The U.S. Patent and Trademark Office designated the Intellectual Property & Entrepreneurship Clinic in the University of Arizona’s James E. Rogers College of Law as Arizona’s pro bono hub to serve inventors across the state in need of legal assistance.

The U.S. Patent and Trademark Office’s pro bono program is designed to help financially under-resourced independent inventors, small businesses and startup companies obtain free legal counsel from local patent attorneys in filing patent applications and protecting their innovations. The UA is one of just four law schools in the country to serve as a hub for the program.

Under the UA initiative, dubbed the Arizona Public Patent Program, Arizona residents who want to file a patent application can apply with the Intellectual Property & Entrepreneurship Clinic for assistance, and the clinic will review their file and match qualifying clients with an Arizona attorney for pro bono legal services. The clinic — which doubled its caseload between spring and fall 2016 — will also offer attorneys the services of its students to assist on those cases.

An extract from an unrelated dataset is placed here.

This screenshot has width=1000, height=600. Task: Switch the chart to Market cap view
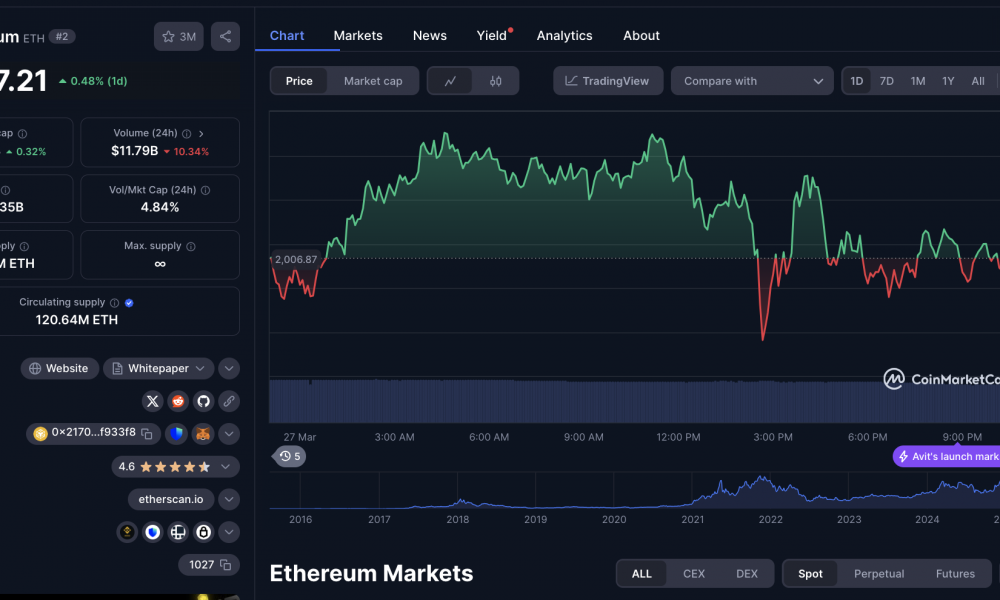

The pro bono designation will allow UA law students to build closer relationships with intellectual property attorneys in the state, while Arizona residents will be able to get free help with a complex legal process that can cost up to $20,000. In 2015, nearly 3,000 patent applications were filed in Arizona. Before the UA law school earned the pro bono designation, Arizona residents were funneled to a California pro bono program.

The UA College of Law also has been admitted to the U.S Patent and Trademarks Office’s Law School Certification Program, allowing intellectual property law students to practice before the U.S. Patent and Trademark Office (under the guidance of a faculty supervisor), file patent applications and negotiate directly with patent examiners — work that otherwise could not be done until graduating from law school and passing the patent bar exam.